The Best And Worst For Healthy Eating
A verdict has been reached, at least according to a panel of “nationally recognised” experts in diet, nutrition, obesity, food psychology, diabetes and heart disease for U.S. News and World Report, on the No.1 “best” diet for 2020. According to the team of 25 panelists, the Mediterranean diet is the No.1 diet for 2020 based on seven criteria – short-term weight loss, long-term weight loss, effectiveness for cardiovascular disease prevention, effectiveness for preventing diabetes, ease of compliance, nutritional completeness and health risks.
The Mediterranean diet revolves around olive oil rich in omega-3 fatty acids, fruits and vegetables, whole grains and lean protein such as fish and chicken, with the occasional piece of red meat thrown in for good measure. “It’s generally accepted that the folks in countries bordering the Mediterranean Sea live longer and suffer less than most Americans from cancer and cardiovascular ailments,” says U.S. News and World Report. The diet is not only low in red meat, as well as sugar and saturated fat, but also high in beans, nuts, legumes and olive oil. Cheese and yogurt are also consumed in moderation as well as a glass of red wine.

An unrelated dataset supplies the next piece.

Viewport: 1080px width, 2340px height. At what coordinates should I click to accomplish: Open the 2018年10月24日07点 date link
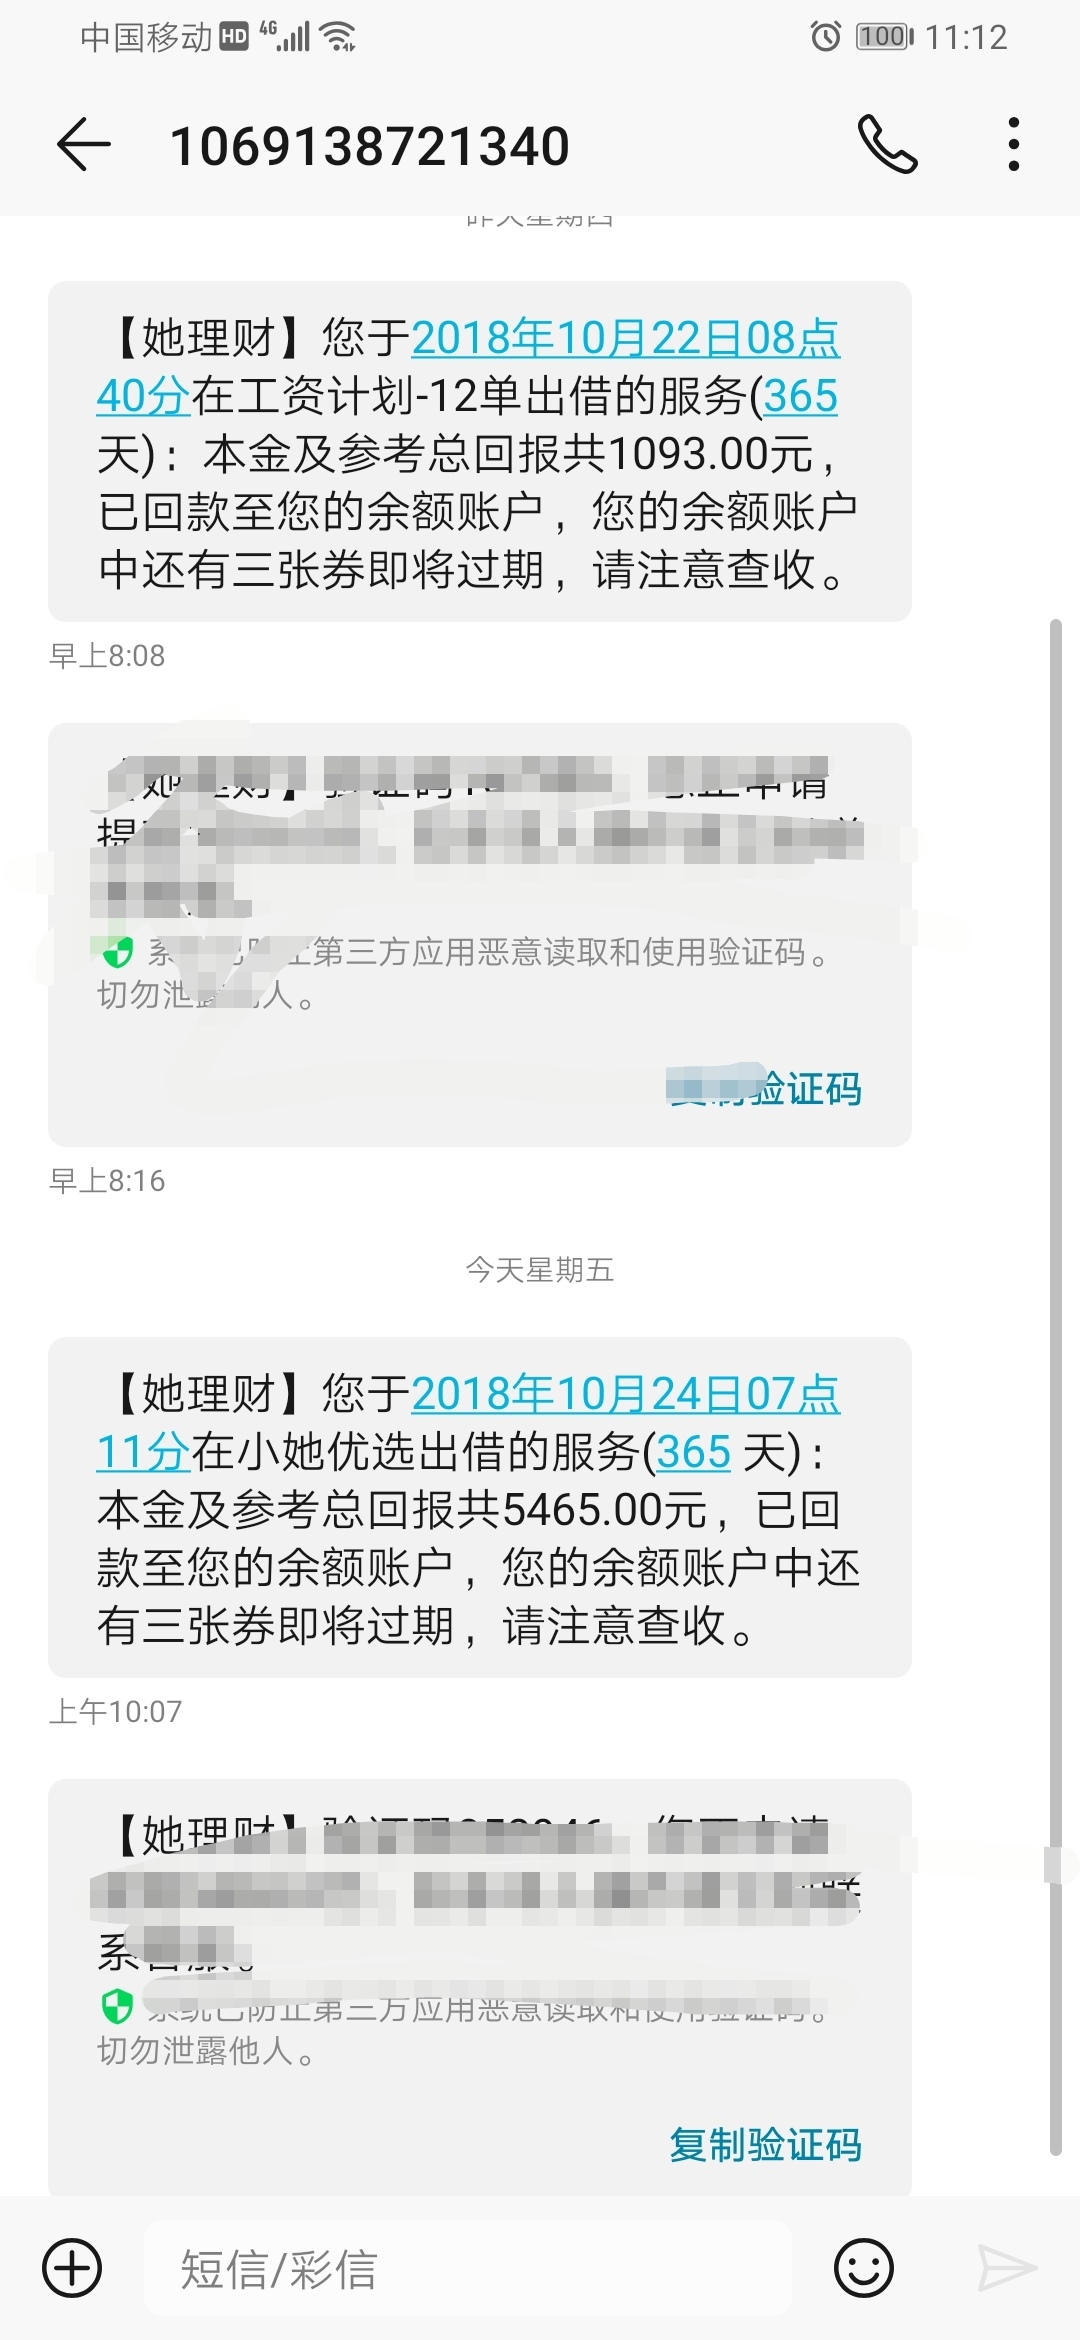[625, 1393]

Following closely on its heels are the DASH (Dietary Approaches to Stop Hypertension) and Flexitarian diets. The DASH diet promotes fruits, vegetables, nuts, whole grains, poultry, fish and low-fat dairy products, while minimising salt, red meat, sweets and sugar-sweetened drinks. Not too dissimilar to the Mediterranean diet, the DASH diet differs in cutting out two additional things – full cream in favour of low-fat dairy products and alcoholic beverages. Snacking and takeouts are also advised against. The Flexitarian – a marriage of flexible and vegetarian – is vegetarian for the most part, emphasizing fruits, veggies, whole grains and plant-based protein but not completely eliminating meat, making it a particularly agreeable plan for the whole family.
Last on the ranking is the Dukan diet with a steadfast focus on protein as opposed to calorie-counting, the idea being limiting carbohydrates forces the body to burn stored fat. Described by U.S. News and World Report as a weight-loss powerhouse, “It’s filling, takes time and work to digest, and has very few calories for each gram of food compared to carb-heavy foods.” Underscoring the diet are two action-based phases – “attack” (pure protein) and “cruise” (vegetable on selected days) promising up to a loss of five kilograms within the first week and one to two kilomgrams a week thereafter until you’ve reached your goal according to a 2020 online survey. The panel cited such downsides as the diet being too restrictive and it potentially falling short nutritionally, not to mention there being no evidence that it works with one panelist describing it as “idiotic”. The Keto Diet was the second-to-last ranked diet, designed to induce your body to enter a state where it is relying on fat for energy, its only “redeeming” factor cited as short-term weight loss.
Having said all of that, the four most popular diets of 2020 according to the International Food Information Council (IFIC) are: 1. Intermittent fasting; 2. Clean eating; 3. Ketogenic or high-fat; and 4. Low-carb with Gluten-free, Paleo and Whole30 decreasing in popularity since 2019. It appears those diets with a level of customisation have pipped other offerings at the post according to research lead, Alil Webster, Ph.D., R.D., a registered dietitian and the director of research and nutrition communications at the IFIC, “There is no exact definition of ‘clean eating.’ There is no one way to do intermittent fasting, and there aren’t any boundaries on what you can or can’t eat. People are able to adapt these eating patterns to what works for them, rather than having to confirm to a specific set of rules.”
The Ketogenic or high-fat and Low-carb diets following closely behind are more about the numbers with Ketogenic or high-fat following 80% fat, 15 to 20% protein and less than 5% carbs, and the Low-carb promoting less than 60 grams of carbs daily. Webster remarks, “These diets are trends that have staying power, at least over the last few years.” Whereas scientifically proven longevity-boosting eating plans such as the Mediterranean Diet and DASH diet were surprisingly missing off the list. She adds, “As a dietitian, I think it’s important to make recommendations that are grounded in science and a large body of evidence to support their use. Eating patterns like the Mediterranean diet and DASH diet have been extensively studied and have shown beneficial health effects in many populations. Ultimately, the best eating plan is one that is based on fruits, vegetables, lean protein, whole grains and healthy fats.”
Though are we forgetting the number one food to help you live longer – beans. Touted as the ultimate longevity food for its protein, fibre and antioxidant content, and one of the healthiest habits of inhabitants of the infamous “blue zones”. Be it chickpeas in Sardinia or soybeans in Okinawa, the healthiest, happiest and longest-living people on the planet eat at least a half-cup of legumes every day.